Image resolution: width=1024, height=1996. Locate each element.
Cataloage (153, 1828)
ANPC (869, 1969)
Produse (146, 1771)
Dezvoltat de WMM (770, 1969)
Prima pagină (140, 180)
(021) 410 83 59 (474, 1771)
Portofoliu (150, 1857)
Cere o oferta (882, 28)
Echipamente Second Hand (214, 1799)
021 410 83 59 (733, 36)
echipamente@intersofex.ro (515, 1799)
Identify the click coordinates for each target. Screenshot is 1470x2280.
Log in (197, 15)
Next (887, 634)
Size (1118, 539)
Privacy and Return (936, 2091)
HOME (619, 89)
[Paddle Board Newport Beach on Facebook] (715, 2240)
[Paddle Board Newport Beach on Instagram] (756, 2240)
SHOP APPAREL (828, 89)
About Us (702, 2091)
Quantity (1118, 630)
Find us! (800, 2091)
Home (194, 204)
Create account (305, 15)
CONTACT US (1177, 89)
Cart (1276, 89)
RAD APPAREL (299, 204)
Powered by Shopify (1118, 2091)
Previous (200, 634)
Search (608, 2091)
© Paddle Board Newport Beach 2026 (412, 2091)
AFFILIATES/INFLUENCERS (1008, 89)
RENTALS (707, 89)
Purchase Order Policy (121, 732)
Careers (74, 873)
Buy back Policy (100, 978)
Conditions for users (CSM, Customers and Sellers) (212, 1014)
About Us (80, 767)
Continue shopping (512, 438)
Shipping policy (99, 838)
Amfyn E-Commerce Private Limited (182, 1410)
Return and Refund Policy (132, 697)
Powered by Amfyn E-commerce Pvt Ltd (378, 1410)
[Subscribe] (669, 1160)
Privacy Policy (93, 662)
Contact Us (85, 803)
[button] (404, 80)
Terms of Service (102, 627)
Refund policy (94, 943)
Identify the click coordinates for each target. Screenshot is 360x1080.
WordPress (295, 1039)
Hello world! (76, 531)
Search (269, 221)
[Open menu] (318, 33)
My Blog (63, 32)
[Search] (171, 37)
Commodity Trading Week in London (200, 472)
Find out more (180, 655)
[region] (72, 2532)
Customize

## Task description
Output each record precisely as given.

## Task solution
Image resolution: width=1024, height=1996. Locate each element.
Cataloage (153, 1828)
ANPC (869, 1969)
Produse (146, 1771)
Dezvoltat de WMM (770, 1969)
Prima pagină (140, 180)
(021) 410 83 59 (474, 1771)
Portofoliu (150, 1857)
Cere o oferta (882, 28)
Echipamente Second Hand (214, 1799)
021 410 83 59 (733, 36)
echipamente@intersofex.ro (515, 1799)
Identify the click coordinates for each target. Screenshot is 1470x2280.
Log in (197, 15)
Next (887, 634)
Size (1118, 539)
Privacy and Return (936, 2091)
HOME (619, 89)
[Paddle Board Newport Beach on Facebook] (715, 2240)
[Paddle Board Newport Beach on Instagram] (756, 2240)
SHOP APPAREL (828, 89)
About Us (702, 2091)
Quantity (1118, 630)
Find us! (800, 2091)
Home (194, 204)
Create account (305, 15)
CONTACT US (1177, 89)
Cart (1276, 89)
RAD APPAREL (299, 204)
Powered by Shopify (1118, 2091)
Previous (200, 634)
Search (608, 2091)
© Paddle Board Newport Beach 2026 (412, 2091)
AFFILIATES/INFLUENCERS (1008, 89)
RENTALS (707, 89)
Purchase Order Policy (121, 732)
Careers (74, 873)
Buy back Policy (100, 978)
Conditions for users (CSM, Customers and Sellers) (212, 1014)
About Us (80, 767)
Continue shopping (512, 438)
Shipping policy (99, 838)
Amfyn E-Commerce Private Limited (182, 1410)
Return and Refund Policy (132, 697)
Powered by Amfyn E-commerce Pvt Ltd (378, 1410)
[Subscribe] (669, 1160)
Privacy Policy (93, 662)
Contact Us (85, 803)
[button] (404, 80)
Terms of Service (102, 627)
Refund policy (94, 943)
Identify the click coordinates for each target. Screenshot is 360x1080.
WordPress (295, 1039)
Hello world! (76, 531)
Search (269, 221)
[Open menu] (318, 33)
My Blog (63, 32)
[Search] (171, 37)
Commodity Trading Week in London (200, 472)
Find out more (180, 655)
[region] (72, 2532)
Customize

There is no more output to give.